胸にしまった思いを遂げようとしなければ………

 

 

 

 

私はアイドルになりたかった。

誰かに相談したことも、口に出したこともなかったけれど、

2000年代、当時国民的アイドルとして大流行したモーニング娘。に憧れていた。

テレビを付ければ必ずといっていい程映っていたし、

誰もが知っていて、学校でも女子生徒が集まればその話題で盛り上がった。

 

ある日の家での一瞬のやりとりが私の自信も希望も奪い取ることになるのだが………

 

 

その日はテレビでモーニング娘。の出演する歌番組が流れていた。

私は好きで好きで、歌って踊って、マネをしていた。

きっとよくある光景だと思う。

今であれば素人の歌ってみた、踊ってみたなんて、

ごまんとYouTubeにアップされているし、

子どもがやっていれば微笑ましいものであろう。

 

その当時は90年代。
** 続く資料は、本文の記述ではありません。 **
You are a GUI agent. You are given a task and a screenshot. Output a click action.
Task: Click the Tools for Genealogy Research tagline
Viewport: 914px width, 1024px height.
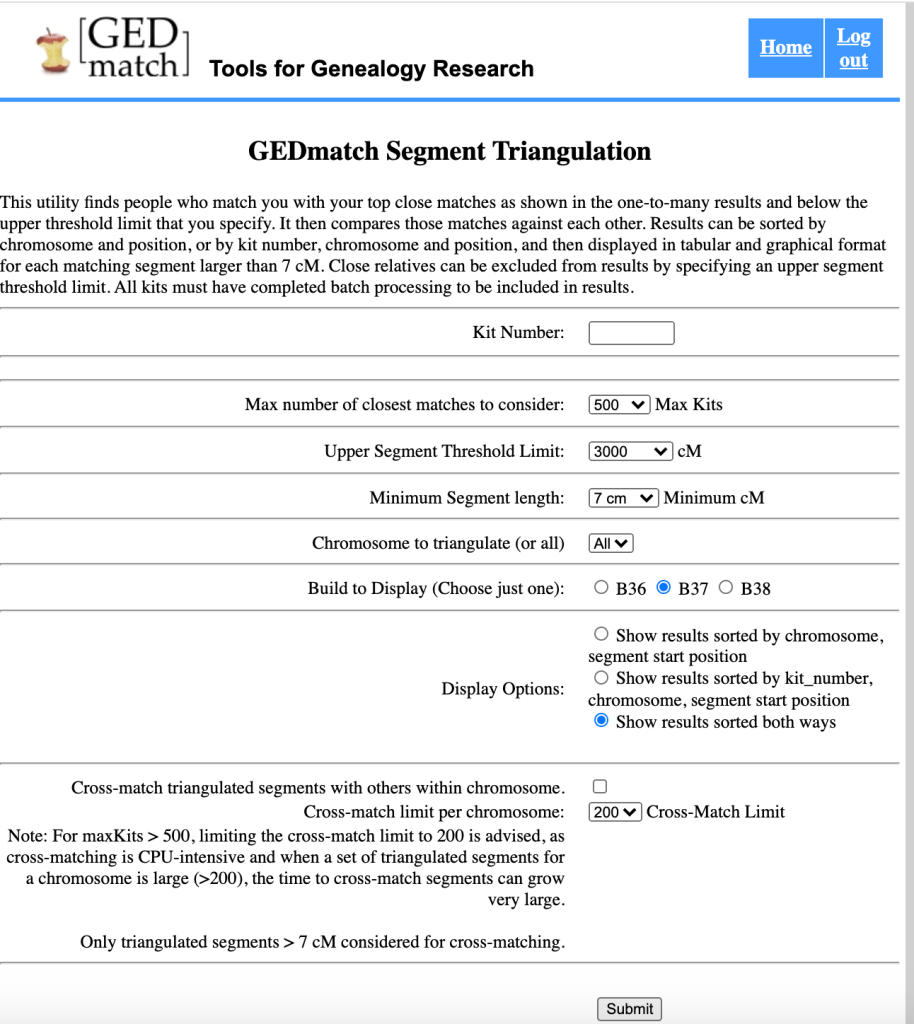point(371,69)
YouTubeはなかった。

私に向かって姉が言った一言が発端だった。

 

”オーディション受けたら?”(姉)

”あんたなんか無理よ”(母)

 

私がオーディションを受けたいといったわけでも、

受けると宣言したわけでもないのに母は即答した。

 

”あんたなんか無理よ”

 

確かに、格段に可愛いわけでも、ダンスを習っていたわけでも、

歌が上手いわけでもない私が受かるはずはなかった。

 

当時は自分を完全否定された気持ちだったが、

普通の感覚を持った親なら確かにそう言うだろう。

 

それでも、書類を送るだけでもしてくれていたら、

私も諦めがついただろうに。

母の即答によって逆に私の”絶対にアイドルになってやる”という闘志に火がついてしまった。

8歳の出来事だった。

 

その後すぐになにか行動を起こしたわけではなかった。

8歳の女の子には、どうしたらアイドルになれるのかなんて、

到底わからなかったから。

毎日、新聞のテレビ欄の下の広告”劇団ひまわり””テアトルアカデミー

俳優の劇団の広告をみて、喉まで”これ受けたい”と言いかけては言えない、

そんなことを繰り返すことしか出来なかった。

 

 

 

中1の夏ごろに、母からおさがりのケータイ電話(当時はガラケー

もらって、はじめて、自撮りをしてみた。

その写真を使ってネット経由でテアトルアカデミーに応募してみた。

 

養成所なので、オーディションとは書いてあるが、落ちるはずはないのに

書類が通って飛び上がる程嬉しかった。

自信のなかった顔にようやく自信が持てた気がした。

 

 テアトルアカデミーの”オーディション”に写真を送ってからは、

学校に行くのも気が気じゃなかった。

私が学校に行っている間に家に電話がかかってくるんじゃないか。

私のケータイに電話がかかってくるんじゃないか。

書類が届いて、母が先に見てしまうんじゃないか。

 

結論としては、

書類審査通過、一次面接のご案内

という書面が郵便で送られてきただけだった。

母は私宛の書類を、例えチャレンジ一年生であっても

勝手に開ける人ではなかったから、郵便受けにあった書類が机の上に置かれているだけだった。

 

”最近の情報漏洩ってすごいのね。こんなところにも漏れるのね”

送り元がタレント養成所郵便をみた母の感想は以上だった。

 

一人で面接に行ってしまおうか。

少し怖いな、お金かかるのかな、自信ないな。

 

指定された面接の日まで思い悩んでいたが、

最終的に、所属していた吹奏楽部の練習が指定された日程と被ったので、

部活と被ってしまったのだから行けなくても仕方ないと自分に言い訳をしつつ、ほっと心をなでおろして部活を優先させたのだった。

 

そこから約3週間後にもう一度、一次面接のご案内が送られてきたが、

その時にはもう完全に戦意喪失していた。

 

こうして私の中学生活は平穏に幕を閉じる。